1. Apabila kita mengakui iman kita, kita mulai dengan kata-kata: "Aku percaya" atau "kami percaya". Sebelum kita menguraikan kepercayaan Gereja seperti yang diakui dalam syahadat, dirayakan dalam liturgi, dihayati dalam pelaksanaan perintah-perintah dan dalam doa, kita menanyakan kepada diri sendiri, apa artinya "percaya". Kepercayaan adalah jawaban manusia kepada Allah yang mewahyukan dan memberikan Diri kepada manusia dan dengan demikian memberikan kepenuhan sinar kepada dia yang sedang mencari arti terakhir kehidupannya. Secara berturut-turut kita merenungkan pertama sekali mengenai manusia yang sedang mencari (Bab I), lalu mengenai wahyu ilahi, yang dengannya Allah menyongsong manusia (Bab II), dan akhirnya mengenai jawaban kepercayaan (Bab III).
MANUSIA SANGGUP MENEMUKAN ALLAH
I. Kerinduan akan Allah
2.Kerinduan akan Allah sudah terukir dalam hati manusia karena manusia diciptakan oleh Allah dan untuk Allah. Allah tidak henti-hentinya menarik dia kepada diri-Nya. Hanya dalam Allah manusia dapat menemukan kebenaran dan kebahagiaan yang dicarinya terus-menerus:
"Makna paling luhur martabat manusia terletak pada panggilannya untuk memasuki persekutuan dengan Allah.
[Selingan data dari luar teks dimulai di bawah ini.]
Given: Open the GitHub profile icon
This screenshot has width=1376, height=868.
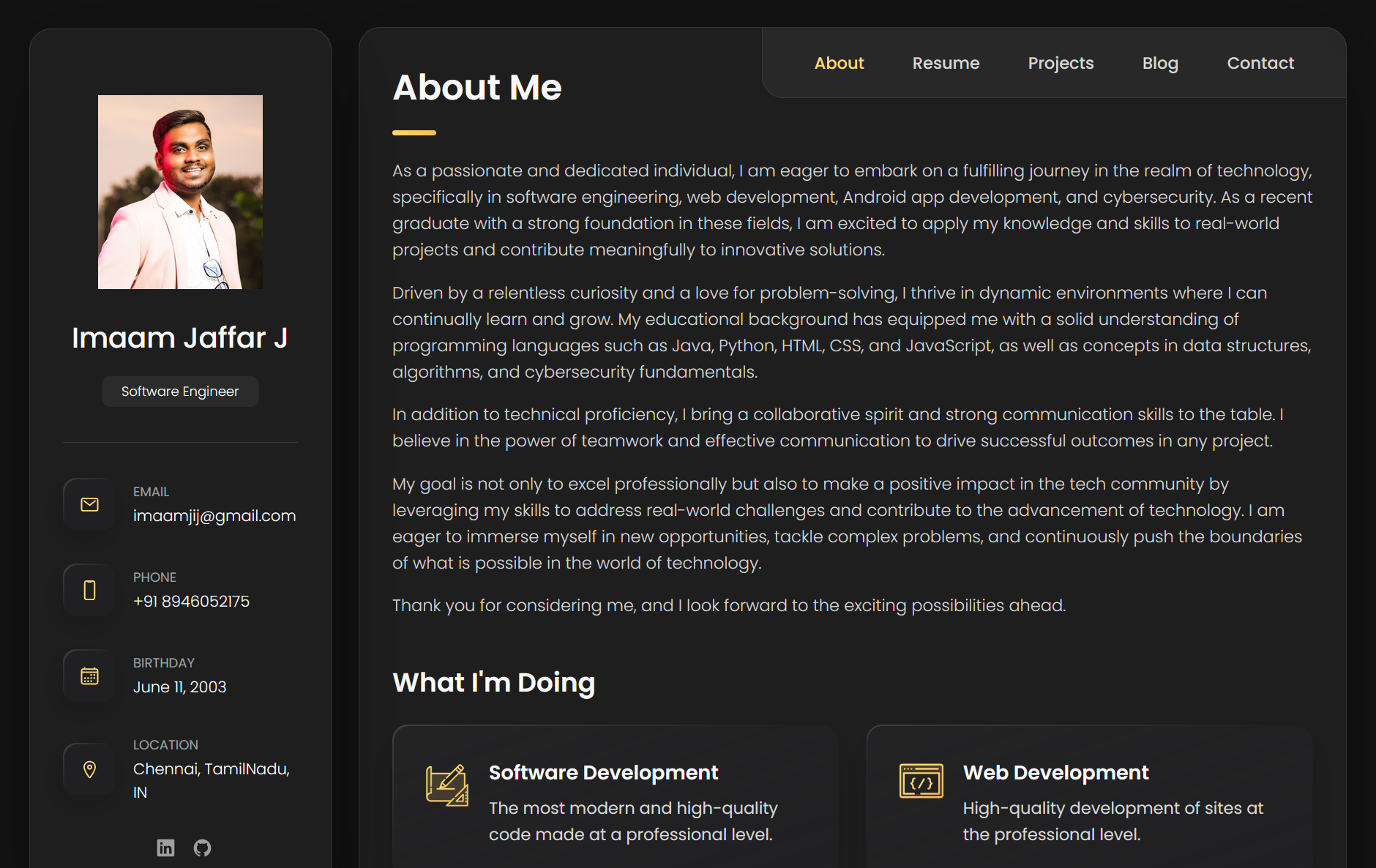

Sudah sejak asal mulanya manusia diundang untuk berwawancara dengan Allah. Sebab manusia hanyalah hidup, karena ia diciptakan oleh Allah dalam cinta kasih-Nya, dan lestari hidup berkat cinta kasih-Nya. Dan manusia tidak sepenuhnya hidup menurut kebenaran, bila ia tidak dengan sukarela mengakui cinta kasih itu, serta menyerahkan diri kepada Penciptanya" (GS 19,1).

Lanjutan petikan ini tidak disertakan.